November 4, 2015


WASHINGTON, D.C. – The Fishing Communities Coalition (FCC) issued the following statement on their fly-in visit to the Capitol:

We are pleased to announce that FCC members had a successful trip to Washington, D.C. to meet with lawmakers and Administration officials to discuss the importance of maintaining strong fishing communities and the actions they can take to support the small boat, commercial fishermen that make up these communities.

Nine representatives from the FCC’s five member groups (Maine Coast Fishermen’s Association, Cape Cod Commercial Fishermen’s Alliance, Gulf of Mexico Reef Fish Shareholders’ Alliance, Alaska Marine Conservation Council, and Alaska Longline Fishermen’s Association) spent two full days  on Capitol Hill highlighting issues important to their members  including: bycatch reduction, the inequities of  reallocating quota from the commercial sector to the recreational sector, the need for improved fisheries data collection, At-Sea Monitoring and Electronic Monitoring, and a strong Magnuson-Stevens Reauthorization bill. These issues are nationally significant as they affect the 1,000+ fishermen the FCC represents and have the opportunity to set important precedents to ensure the preservation of the fishing industry and its rich culture in our communities. FCC members met with more than 20 congressional offices, as well as with representatives from the Department of Commerce, State Department, and the National Marine Fisheries Service to bring these issues to the national stage.  

“It was a privilege to be able to provide Congressman Don Young information about the huge bycatch problem we are facing in the Alaskan halibut fishery.
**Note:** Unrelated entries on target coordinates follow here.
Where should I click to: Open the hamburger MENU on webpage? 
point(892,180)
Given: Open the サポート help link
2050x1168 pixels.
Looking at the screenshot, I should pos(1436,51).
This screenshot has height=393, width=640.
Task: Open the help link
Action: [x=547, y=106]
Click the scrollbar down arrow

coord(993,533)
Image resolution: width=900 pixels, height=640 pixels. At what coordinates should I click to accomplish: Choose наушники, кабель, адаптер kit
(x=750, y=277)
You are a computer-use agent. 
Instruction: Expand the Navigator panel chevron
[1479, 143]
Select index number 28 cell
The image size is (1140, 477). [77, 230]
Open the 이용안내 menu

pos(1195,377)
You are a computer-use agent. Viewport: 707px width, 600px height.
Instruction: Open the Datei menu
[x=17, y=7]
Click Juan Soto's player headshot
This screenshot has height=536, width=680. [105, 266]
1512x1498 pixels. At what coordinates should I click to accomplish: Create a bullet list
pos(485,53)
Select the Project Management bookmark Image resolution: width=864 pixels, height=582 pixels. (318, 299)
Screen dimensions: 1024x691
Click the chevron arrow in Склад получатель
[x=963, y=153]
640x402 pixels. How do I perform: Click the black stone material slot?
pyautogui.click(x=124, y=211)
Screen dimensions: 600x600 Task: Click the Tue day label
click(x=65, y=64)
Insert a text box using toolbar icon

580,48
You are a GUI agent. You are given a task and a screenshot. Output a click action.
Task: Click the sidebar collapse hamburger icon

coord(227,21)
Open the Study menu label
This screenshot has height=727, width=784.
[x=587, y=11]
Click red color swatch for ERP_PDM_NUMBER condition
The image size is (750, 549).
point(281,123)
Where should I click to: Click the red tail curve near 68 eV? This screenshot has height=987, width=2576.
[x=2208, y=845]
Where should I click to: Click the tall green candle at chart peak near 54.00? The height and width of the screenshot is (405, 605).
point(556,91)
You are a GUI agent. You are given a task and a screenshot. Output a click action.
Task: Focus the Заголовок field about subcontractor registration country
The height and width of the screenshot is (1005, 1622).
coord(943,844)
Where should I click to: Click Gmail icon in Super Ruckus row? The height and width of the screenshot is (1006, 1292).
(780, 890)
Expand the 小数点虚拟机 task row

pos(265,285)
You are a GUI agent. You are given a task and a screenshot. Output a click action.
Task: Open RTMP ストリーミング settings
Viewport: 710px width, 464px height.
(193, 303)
For every one fish caught by the directed fishery, seven are killed and discarded by the trawl fishery. This has prompted draconian cuts to the historic directed fishery, threatening the survival of many remote fishing communities.” – Shannon Carroll, Fisheries Policy Director, Alaska Marine Conservation Council.

“Meeting with so many offices afforded the FCC the opportunity to raise the issue of the high cost of implementing At-Sea Monitoring programs, especially in Alaska and New England. As NMFS is looking to transfer the costs of ASM to the New England groundfish fleet, this was a great opportunity to highlight the importance of a dual system that incorporates a more cost effective system, like electronic monitoring. – John Pappalardo, Chief Executive Officer, Cape Cod Commercial Fishermen’s Alliance

“The Gulf region has continued to face an onslaught of legislation seeking to override the strong management process put in place by the Magnuson-Stevens Act and allow states to take over the management of Red Snapper. These meetings provided a great way to highlight the dangerous precedent that these pieces of legislation would set and to educate offices in other regions about what this could mean for national fisheries management. Ensuring that the MSA remains as the nation’s presiding fisheries management legislation is not only critical for the continued rebuilding of red snapper, but for rebuilding efforts around the nation.” – Eric Brazer, Deputy Director, Gulf of Mexico Reef Fish Shareholders’ Alliance

FCC representatives forged new relationships with Members of Congress and intends to continue these outreach efforts. Our fishermen were well received and will continue to build broad support on both sides of the aisle for strong, science-based fisheries management that gives small boat, commercial fishermen and their dependent fishing communities the recognition they deserve.